Quando, em 1967, regressei ao Porto, passamos a encontrar-nos com grande frequência, o que foi muito ajudado pela grande amizade que o ligava ao meu Pai, cuja dimensão humana e coragem moral tanto admirava, ambos cruzando muitas afinidades, dos ideais aos afectos, à autenticidade e naturalidade com que gostavam dos outros, ao entusiasmo com que assumiam a maravilhosa aventura que é viver.
Aproximaram-nos, também, muito naturalmente, os nossos centros de interesse e os grandes amigos comuns.
No plano político, recordo a nossa participação nas primeiras eleições na era de Marcello Caetano, apoiando a lista da oposição da CEUD. Logo após o 25 de Abril de 1974, colaborámos com Francisco Sá Carneiro no lançamento do PPD e, juntamente com o António Leite de Castro, representámos o Porto na reunião na Curia em que foram escritas as linhas programáticas do Partido.
O seu papel na Comissão Política Nacional do PPD foi de decisiva importância para, com coragem e lucidez, afirmar o PPD como uma das principais forças políticas portuguesas. Com a mesma desilusão e desgosto abandonamos este partido em 9 de Dezembro de 1975.
Miguel Veiga sempre encarou a participação política de forma desinteressada, afirmando, às vezes corajosamente isolado, as suas convicções e os valores em que acreditava.
Não quero deixar de sublinhar, nas nossas causas da Cidade, as primeiras conversas com Lucas Pires, então ministro da Cultura, em que se debateu a aquisição da Casa de Serralves pelo Estado para instalar uma Fundação – mais tarde, concretizada com o maior sucesso por Teresa Patrício Gouveia – o movimento dos “Amigos do Coliseu”, a luta contra os molhes na Foz do Douro, a frustrante e conturbada participação na Porto 2001 e a colaboração que demos ao importante projecto de Requalificação da Baixa, participando no Conselho Consultivo da SRU. Encontrámo-nos, também, no apoio a importantes instituições culturais da Cidade como a Árvore, o Lugar do Desenho e a Fundação Eugénio de Andrade. Mais recentemente, ambos apoiámos a candidatura de Rui Moreira à Câmara do Porto.

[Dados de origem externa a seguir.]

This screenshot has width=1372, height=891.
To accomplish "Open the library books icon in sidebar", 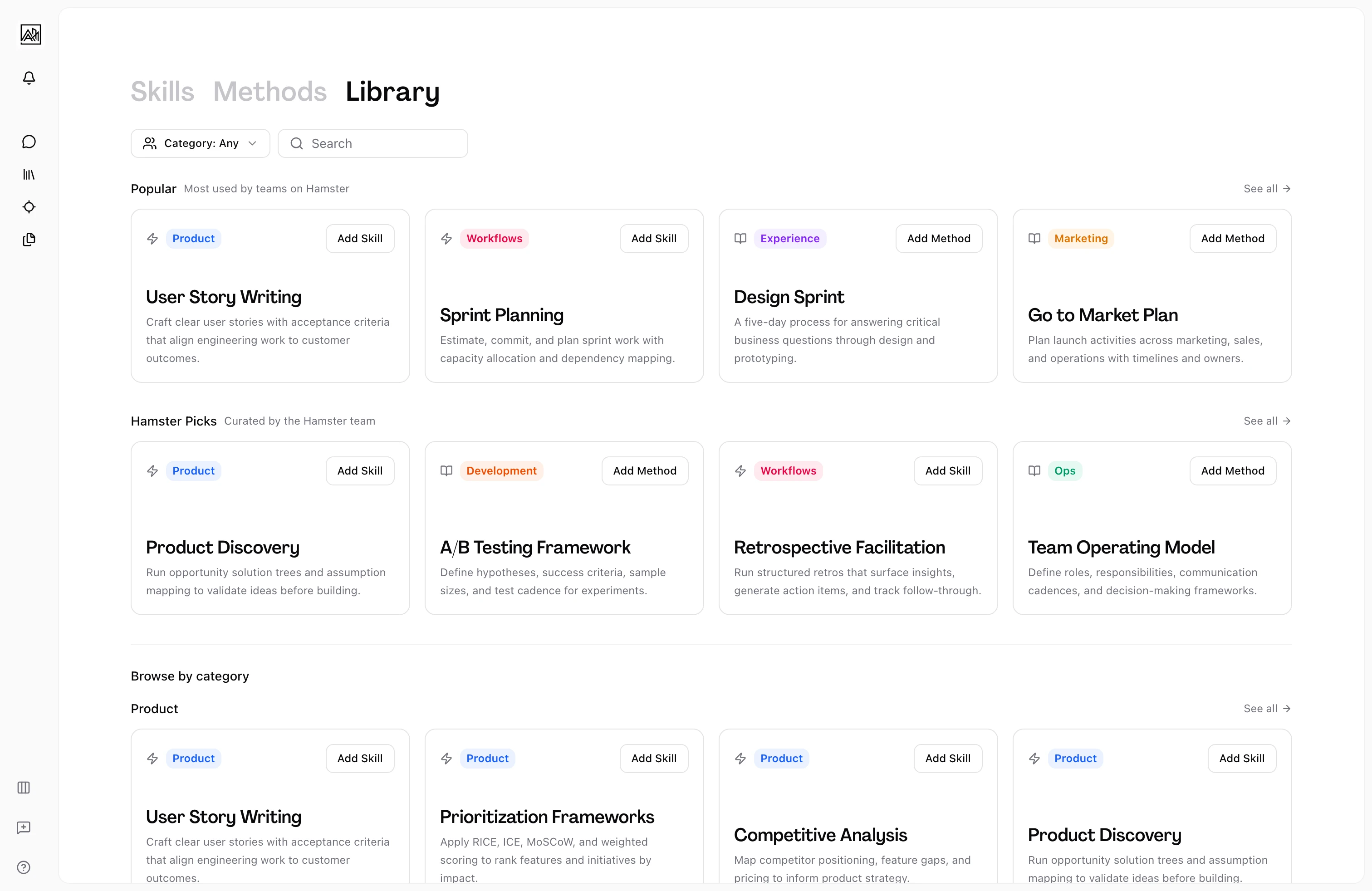I will coord(29,174).
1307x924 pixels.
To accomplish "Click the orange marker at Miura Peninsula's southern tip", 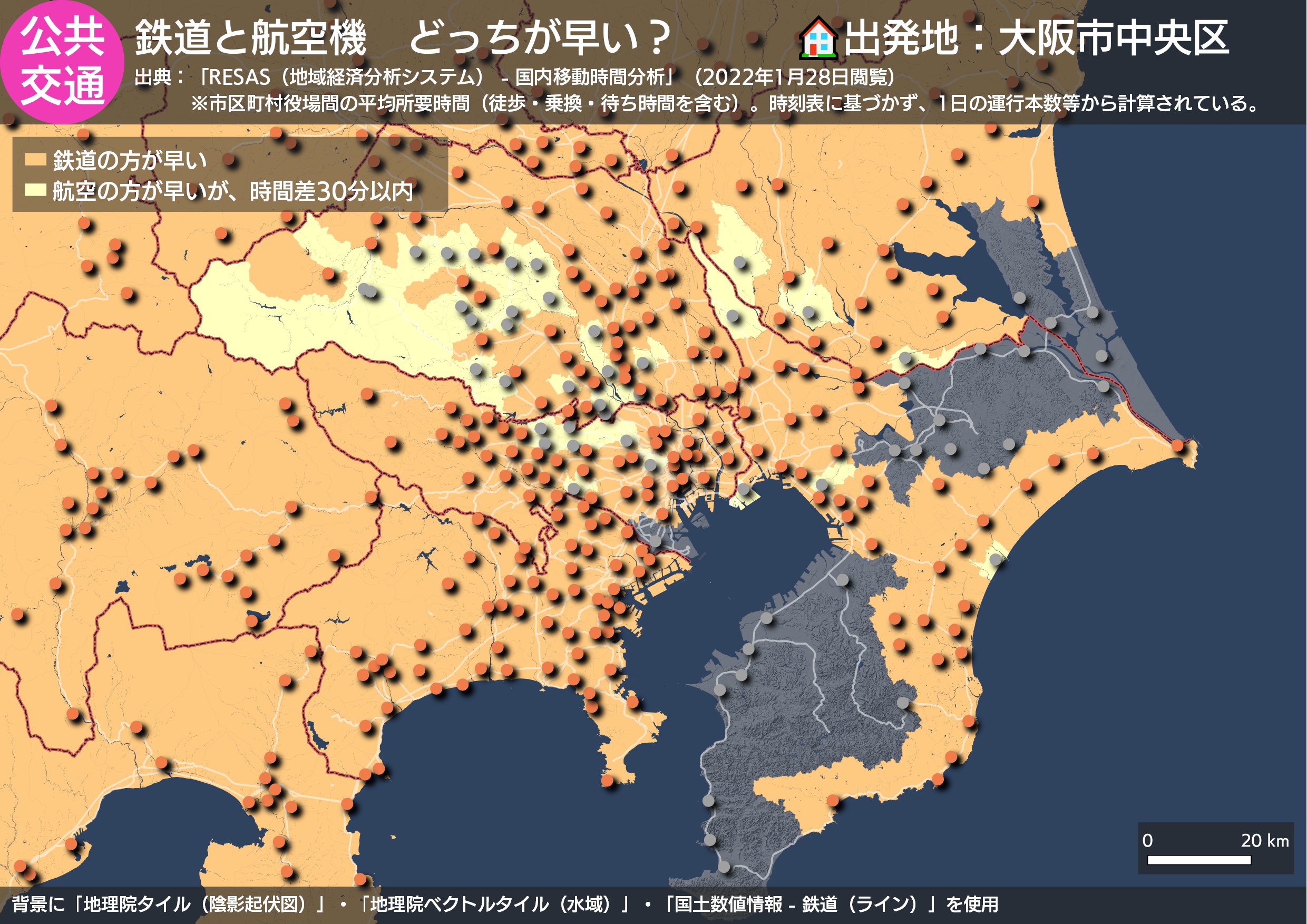I will click(608, 780).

Como era bom saber que contávamos sempre com o Miguel Veiga quando dele precisávamos e quanto nos ajudava a sua presença a saber enfrentar momentos mais difíceis ou a viver intensamente alegrias e sucessos.
Como escreveu Eugénio de Andrade, “o Miguel Veiga é um homem de um imenso amor à cultura e à terra onde nasceu. E para amar assim é preciso ser generoso, de uma generosidade que é o outro nome da inteligência. Gosto de gente assim, capaz de fazer da própria vida a mais bela das suas obras.”
Ou, como nos diz Baptista Bastos, “Um homem de cultura, de glória, de honra e de panache. A fidelidade sem cedência aos padrões da integridade, o riso claro e o ardente anseio de modernidade fazem de si um daqueles que todo o homem de bem deseja como amigo.”
O que sempre me impressiona no Miguel foi conseguir ser em quase tudo um superlativo absoluto – nas convicções, nos afectos, nos valores.
Nas convicções, o seu carácter íntegro e insubmisso, a sua frontalidade, desassombro e coragem ajudaram a que fosse visto como um inquebrantável defensor dos valores em que acreditava e, também, um empenhado “Portuense do Mundo”, como o classificou Mário Cláudio, “O Príncipe da nossa Cidade” para Octávio Cunha, “O rosto do velho e novo Porto de sempre, da sua lealdade, da sua inteireza” como disse Manuel Alegre.
Nos afectos, amigo de uma ilimitada generosidade, de uma lealdade e solidariedade sem rugas, com uma transbordante alegria de viver e raro sentido de humor, conversador único e contador de histórias insuperável, como ele próprio nos dizia “com um enorme apetite pela vida, seduzido e fascinado pela vida”.
Finalmente, nos valores sempre foi fiel à liberdade, à democracia, à verdade, à transparência, à ética e à estética.